1922 starb ihr Mann, und Magda war zunächst auf sich allein gestellt, bis
sie 1925 dessen jüngeren Bruder heiratete. Nach dessen Tod im Jahr 1955
eröffnete sie zunächst ein Café und später ein Restaurant, aber an
mangelnder Zeit lag es nicht, dass sie nach dem Tod ihres ersten Mannes nie
wieder an einem offiziellen Wettbewerb teilnahm.
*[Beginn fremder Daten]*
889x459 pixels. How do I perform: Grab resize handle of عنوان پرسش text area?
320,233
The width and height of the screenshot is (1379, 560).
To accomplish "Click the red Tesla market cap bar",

Erst 1988 redete Magda Julin in einem Interview mit der isländischen
Zeitung Tíminn Klartext. Und zeigt sich noch immer ungehalten über das jähe
Ende ihrer Karriere und darüber, dass sie keine Chance erhalten hatte, wie
erhofft bei [2][den ersten olympischen Winterspielen 1924] in Chamonix
anzutreten. 1921 hatte sie es zwar noch geschafft, zum dritten Mal
schwedische Meisterin zu werden, aber danach durfte sie vom schwedischen
Eiskunstlaufverband aus nicht mehr bei offiziellen Wettbewerben antreten.
Geschweige denn, ihren Meistertitel verteidigen, was sie noch 67 Jahre
später extrem ungerecht fand.
Das Eiskunstlaufen werde von einer „einsamen Gangsterclique beherrscht“,
erklärte sie – im isländischen Zeitungsartikel wurde der von ihr benutzte
Ausdruck als „eintómur klíkuskapur“ wiedergegeben, eine Phrase, die in
Island noch heute gern unter anderem für Ungerechtigkeiten aller Art bis
hin zum [3][Eurovision Song Contest] verwendet wird.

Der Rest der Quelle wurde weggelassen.